▸ **PASSAGE TO READ**:
━━━━━━━━━━━━━━━━━━━━━━━━━━━━━━
Ephesians 6 | The Bondservant

Ephesians 6 | The Bondservant February 23, 2020

Bondservants, obey your earthly masters with fear and trembling, with a sincere heart, as you would Christ, not by the way of eye-service, as people-pleasers, but as bondservants of Christ, doing the will of God from the heart, rendering service with a good will as to the Lord and not to man, knowing that whatever good anyone does, this he will receive back from the Lord, whether he is a bondservant or is free.  Masters, do the same to them, and stop your threatening, knowing that he who is both their Master and yours is in heaven, and that there is no partiality with him. – Ephesians 6.5-9, ESV

I’m concluding the study on the House Rules in Ephesians.


The Bondservant

Because this seems like a sensitive topic, we’ll draw on other voices in Scripture too.

i. “There is no partiality with him” (verse 9)

First, we’ll start with the end to set the tone.  Have you heard the line, God is no respecter of persons?  It’s found in passages like this.  Paul uses this term 3 times and James uses it once.  Paul and James both use the term the same way (Romans 2.11; Colossians 3.25; James 2.1).

The phrase “respect of persons” is all one word in the Greek, meaning one who shows favoritism.  This favoritism can be based on externals, instead of recognizing the internals.  James says that this favoritism can be based on wealth.  The favoritism can also be performance-based.  What are the various ways favoritism plays out?

God doesn’t play that game.  He knows who you are inside and out.

ii. Class structure

Secondly, I’ll review the class structure in the home.  Aristotle says, “The first and fewest possible parts of a family are master and slave, husband and wife, father and children.”[1]

The man of the house seems to be lord and king in Greek Household Codes.  Peter and Paul come along and change all of that.

To the Greeks, the wife does not rank any higher than the head butler.  Peter and Paul return the wife’s role to help meet.  This is probably one of the origins for women’s rights from a historical standpoint.
━━━━━━━━━━━━━━━━━━━━━━━━━━━━━━
▸ **INFORMATION SHOWN**:
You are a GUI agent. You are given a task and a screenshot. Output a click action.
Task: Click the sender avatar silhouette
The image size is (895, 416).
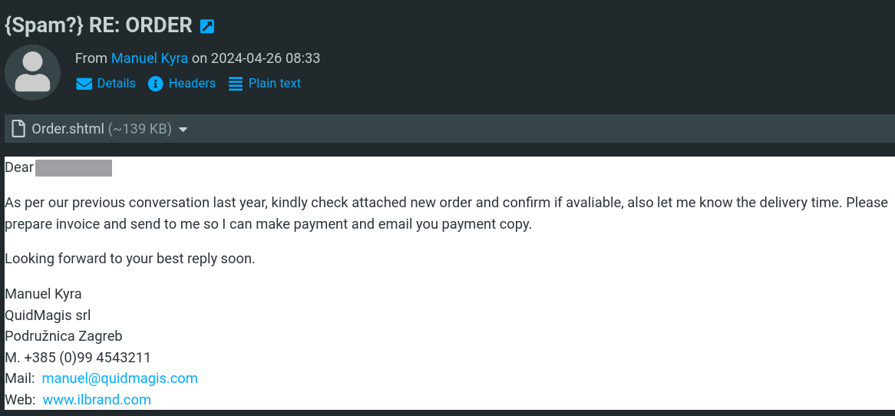point(32,72)
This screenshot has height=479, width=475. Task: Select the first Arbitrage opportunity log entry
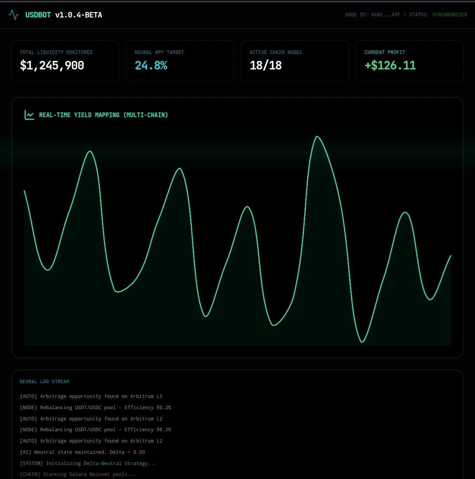91,396
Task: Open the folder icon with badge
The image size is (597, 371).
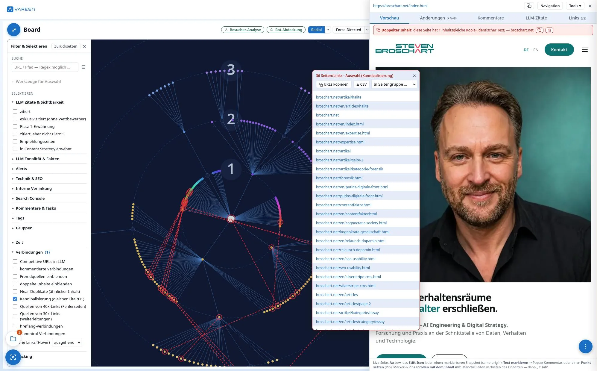Action: [x=13, y=339]
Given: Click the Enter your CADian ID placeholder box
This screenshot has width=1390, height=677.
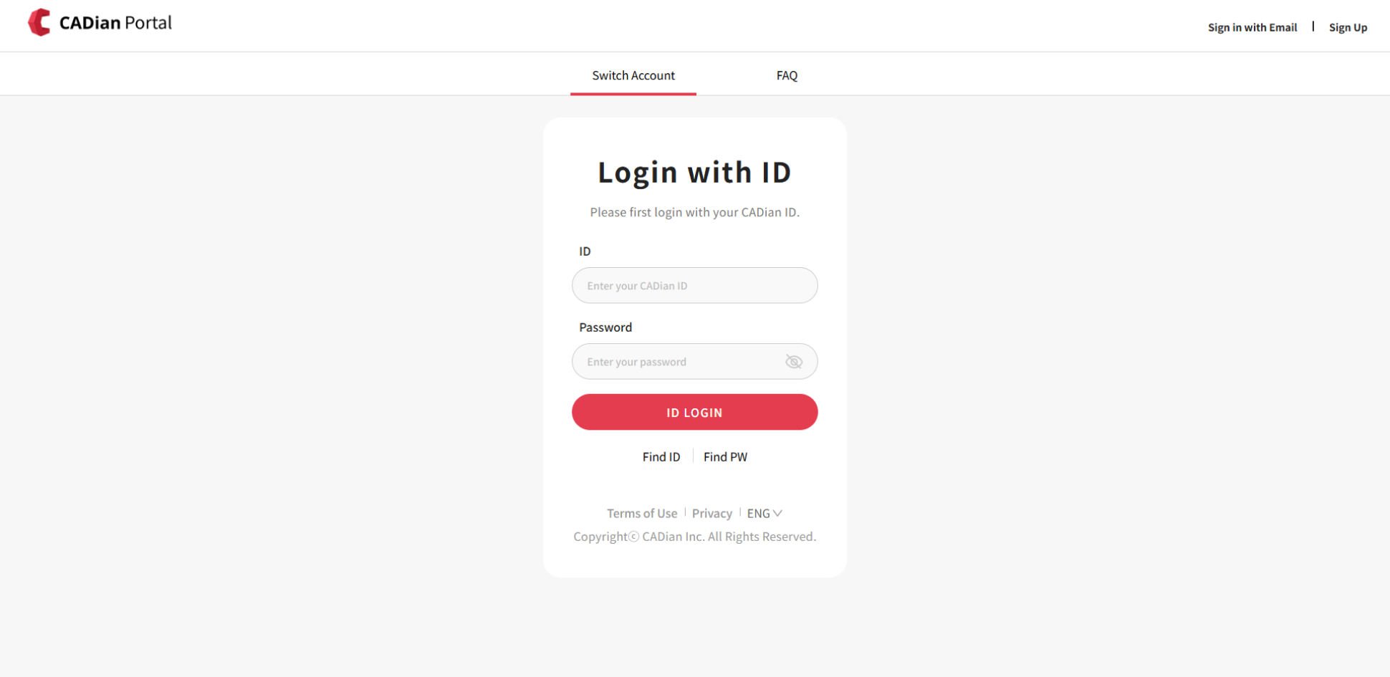Looking at the screenshot, I should coord(694,285).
━━━━━━━━━━━━━━━━━━━━━━━━━━━━━━
▸ **TASK DESCRIPTION**: Write the next part of the Ephesians 6 study on the bondservant, picking up right after "This is probably one of the origins for women's rights from a historical standpoint."

▸ **RESULT**:
To the Greeks, children are on the same level as household servants.  Unlike the Greeks, Paul talks directly to children as Christians.  Paul also cautions fathers and parents with the injunction, don’t be overbearing.

If the man of the house would obey Peter and Paul’s House Rules, he would be a true light in that day and age.

iii. Removing barriers

Third, let’s try to remove the barriers with the term “slave.”  For the record, we really can’t understand true slavery.

However, “slave” can also be translated as bondservant.  Bondservant is a better translation of the Greek term doulos.

In ancient Israel there are laws in place to protect servants.  God does not want his people to be servants to each other.  So if a servant works for 6 years, then he is free to leave on the 7th year.  However, if he chooses to remain because he likes working for his master’s family or business, he can choose to stay for the rest of his life.

The master takes a hammer and an awl, an instrument for piercing.  The servant stands next to a post.  The master puts the servant’s ear up to the post, and punches a hole in the ear with the hammer and the awl.  Now the servant is a “bondservant,” committed for life.

This is the context when we see bondservant in the NT . . . a doulos.  Furthermore, Paul used to be a Pharisee.  So he knows the Law of Moses, and understands what a true bondservant is.

iv. Application

Fourth, how can we apply such a controversial passage today?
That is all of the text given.